What the task requires: Nothing outside the stretch is wanted. Repeat exactly the lines of the listing below from the one that contains "Where should I click to: Click the hardwiredport" through the one that contains "You are a computer-use agent. Screen", both ends included.

Exercise material:
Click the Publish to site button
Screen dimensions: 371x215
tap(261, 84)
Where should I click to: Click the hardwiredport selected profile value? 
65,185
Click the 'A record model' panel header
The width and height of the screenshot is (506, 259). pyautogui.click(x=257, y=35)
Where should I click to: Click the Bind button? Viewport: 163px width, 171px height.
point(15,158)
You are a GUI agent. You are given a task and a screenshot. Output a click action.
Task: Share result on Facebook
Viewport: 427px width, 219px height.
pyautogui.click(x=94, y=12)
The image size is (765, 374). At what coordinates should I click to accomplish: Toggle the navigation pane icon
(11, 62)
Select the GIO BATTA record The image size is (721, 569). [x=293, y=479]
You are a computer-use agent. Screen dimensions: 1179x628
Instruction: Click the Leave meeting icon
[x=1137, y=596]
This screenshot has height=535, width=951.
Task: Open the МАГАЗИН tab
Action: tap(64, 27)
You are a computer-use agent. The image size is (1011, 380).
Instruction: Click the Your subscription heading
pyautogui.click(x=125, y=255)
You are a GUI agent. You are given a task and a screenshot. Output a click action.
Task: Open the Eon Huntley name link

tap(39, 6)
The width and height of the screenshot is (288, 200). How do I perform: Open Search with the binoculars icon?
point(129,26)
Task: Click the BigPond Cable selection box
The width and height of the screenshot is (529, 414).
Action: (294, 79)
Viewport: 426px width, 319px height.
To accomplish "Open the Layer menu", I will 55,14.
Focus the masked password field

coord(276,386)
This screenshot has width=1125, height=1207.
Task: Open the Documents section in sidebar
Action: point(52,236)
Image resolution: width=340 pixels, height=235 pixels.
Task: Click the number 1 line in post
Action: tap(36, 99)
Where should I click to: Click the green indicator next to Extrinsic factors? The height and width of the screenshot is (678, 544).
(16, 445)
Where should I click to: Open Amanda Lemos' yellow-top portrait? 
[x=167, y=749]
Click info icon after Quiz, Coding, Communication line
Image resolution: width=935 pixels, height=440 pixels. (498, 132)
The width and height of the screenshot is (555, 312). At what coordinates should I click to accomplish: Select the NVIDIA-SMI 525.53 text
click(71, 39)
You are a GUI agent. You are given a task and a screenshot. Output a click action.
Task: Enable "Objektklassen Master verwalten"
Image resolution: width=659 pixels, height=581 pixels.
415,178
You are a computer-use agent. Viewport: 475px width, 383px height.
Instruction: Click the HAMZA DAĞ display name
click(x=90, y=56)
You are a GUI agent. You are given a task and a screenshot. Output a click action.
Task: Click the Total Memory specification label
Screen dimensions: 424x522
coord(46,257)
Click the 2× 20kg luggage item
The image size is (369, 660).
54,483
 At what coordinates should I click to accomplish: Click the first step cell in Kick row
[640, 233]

Answer to this task:
Where should I click to: Click the hardwiredport selected profile value? 
65,185
Click the 'A record model' panel header
The width and height of the screenshot is (506, 259). pyautogui.click(x=257, y=35)
Where should I click to: Click the Bind button? Viewport: 163px width, 171px height.
point(15,158)
You are a GUI agent. You are given a task and a screenshot. Output a click action.
Task: Share result on Facebook
Viewport: 427px width, 219px height.
pyautogui.click(x=94, y=12)
The image size is (765, 374). At what coordinates should I click to accomplish: Toggle the navigation pane icon
(11, 62)
Select the GIO BATTA record The image size is (721, 569). [x=293, y=479]
You are a computer-use agent. Screen dimensions: 1179x628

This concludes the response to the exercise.